Exercise materials →
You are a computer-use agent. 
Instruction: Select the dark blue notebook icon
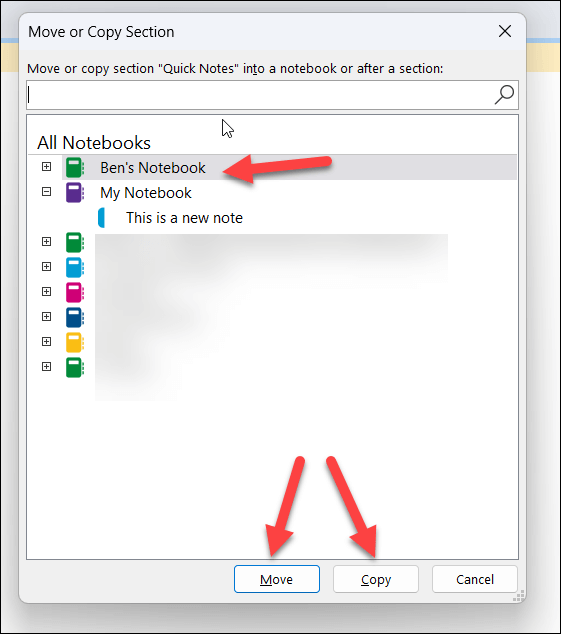click(75, 317)
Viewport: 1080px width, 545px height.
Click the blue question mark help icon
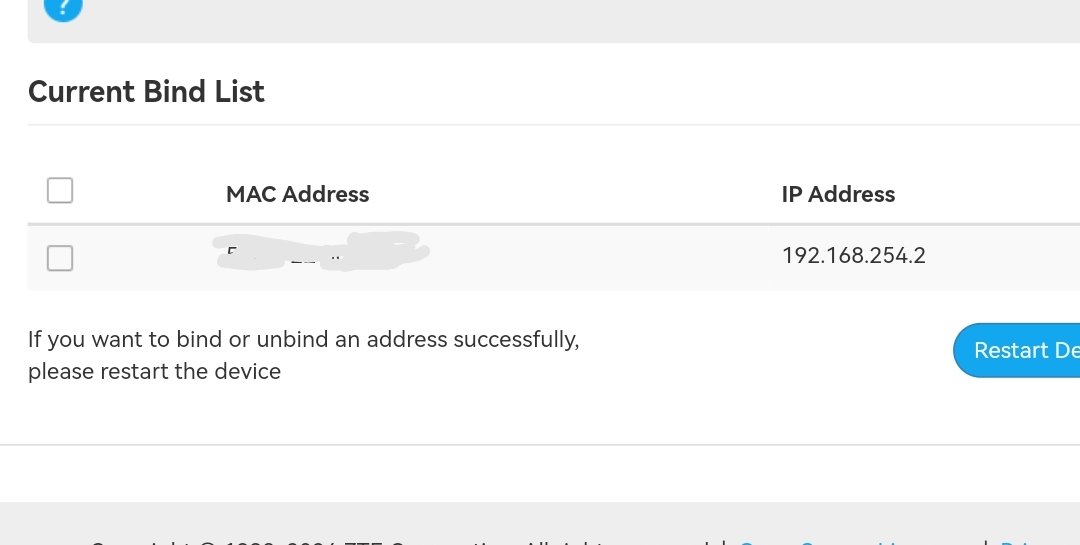coord(63,8)
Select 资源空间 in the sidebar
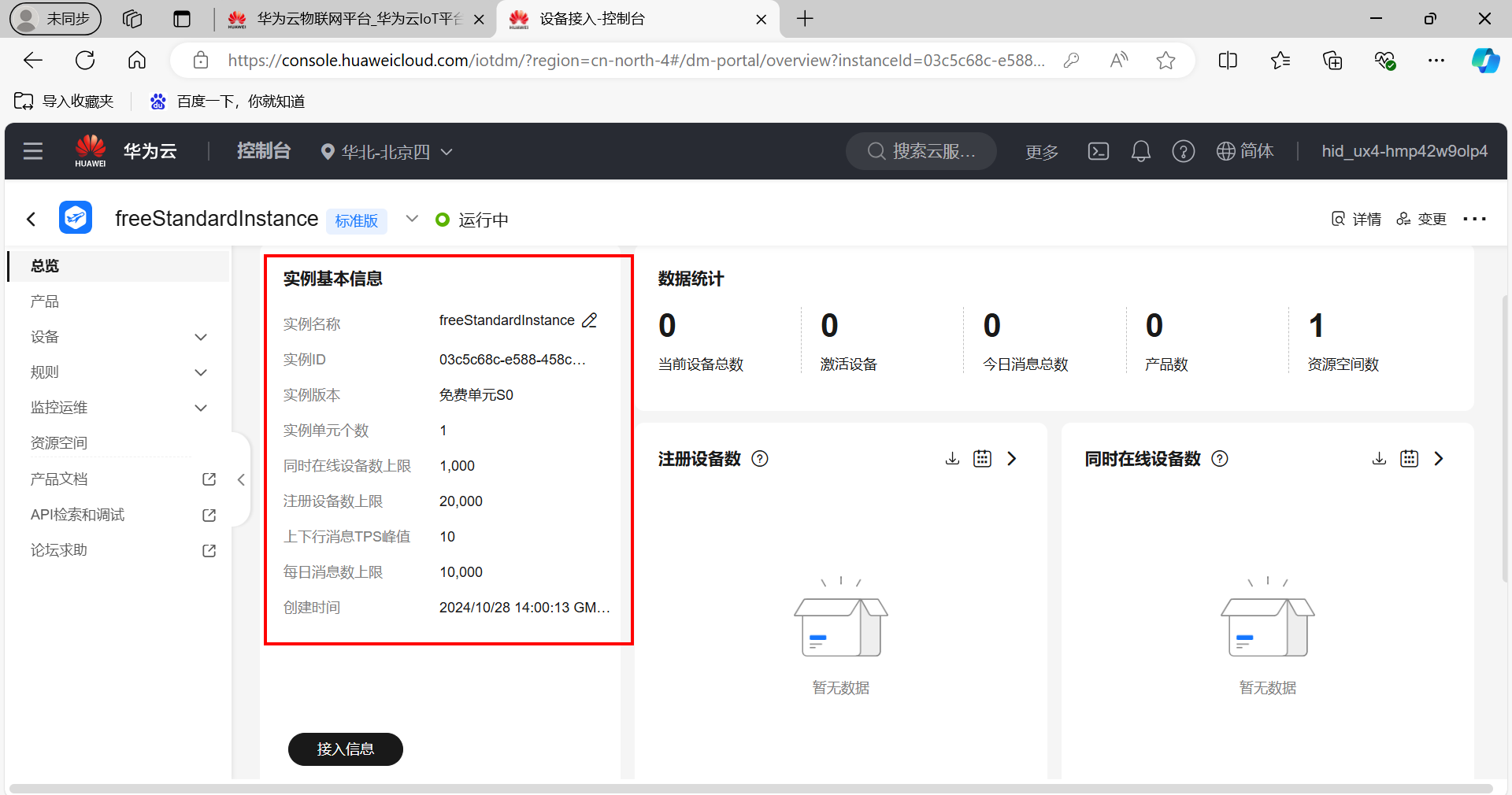The width and height of the screenshot is (1512, 795). (59, 443)
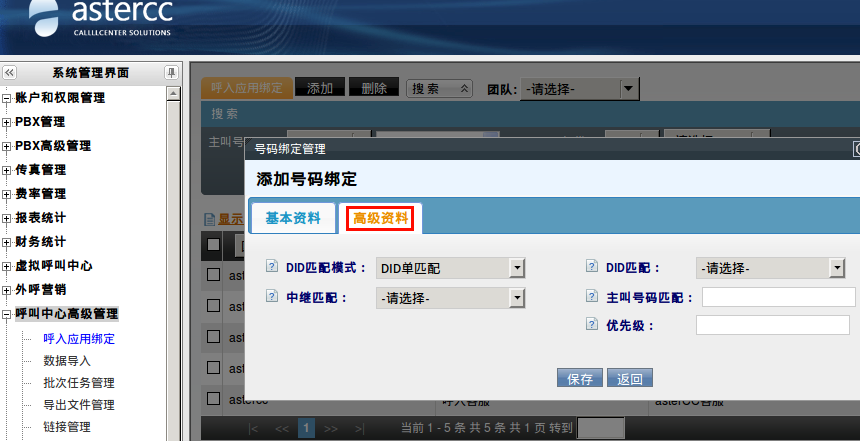Open the 团队 team dropdown
Screen dimensions: 860x441
(580, 88)
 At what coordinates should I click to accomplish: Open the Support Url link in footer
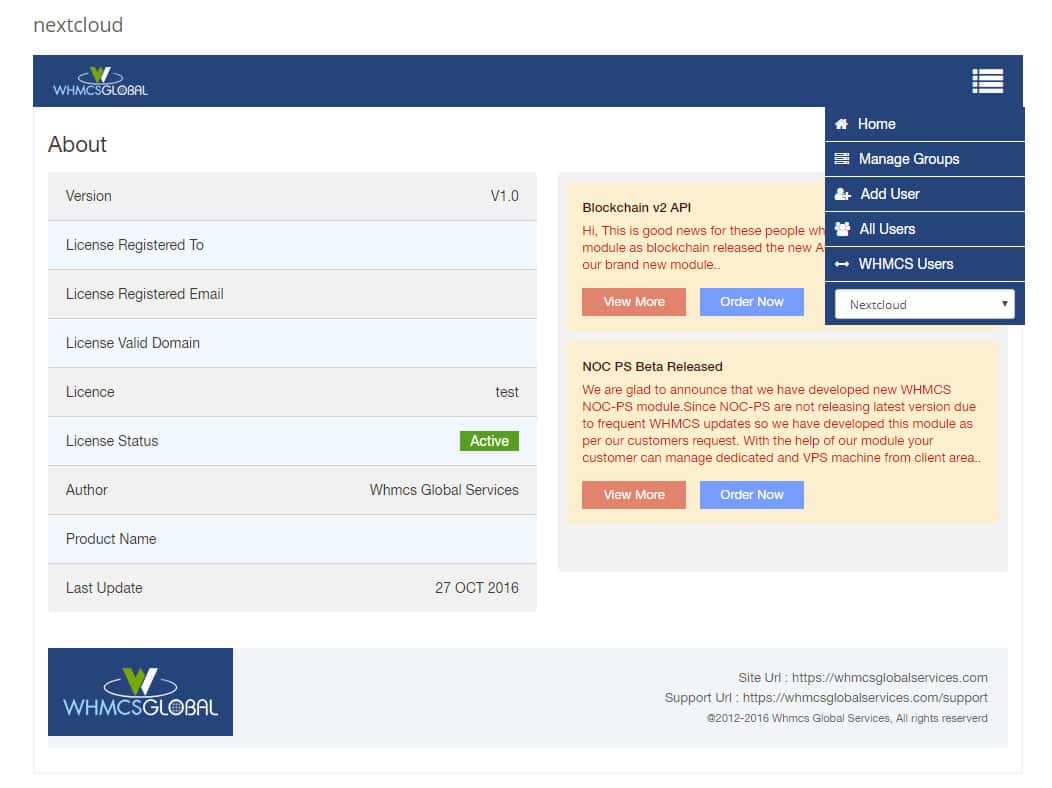click(x=865, y=697)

Aim of the exercise →
Take the entries shown above and quote them verbatim, passing over the pictures.

Answer below →
You are a computer-use agent. 
Instruction: Select the dark blue notebook icon
click(75, 317)
Viewport: 1080px width, 545px height.
Click the blue question mark help icon
coord(63,8)
Select 资源空间 in the sidebar
The width and height of the screenshot is (1512, 795). (59, 443)
Open the 团队 team dropdown
Screen dimensions: 860x441
(580, 88)
 At what coordinates should I click to accomplish: Open the Support Url link in footer
click(x=865, y=697)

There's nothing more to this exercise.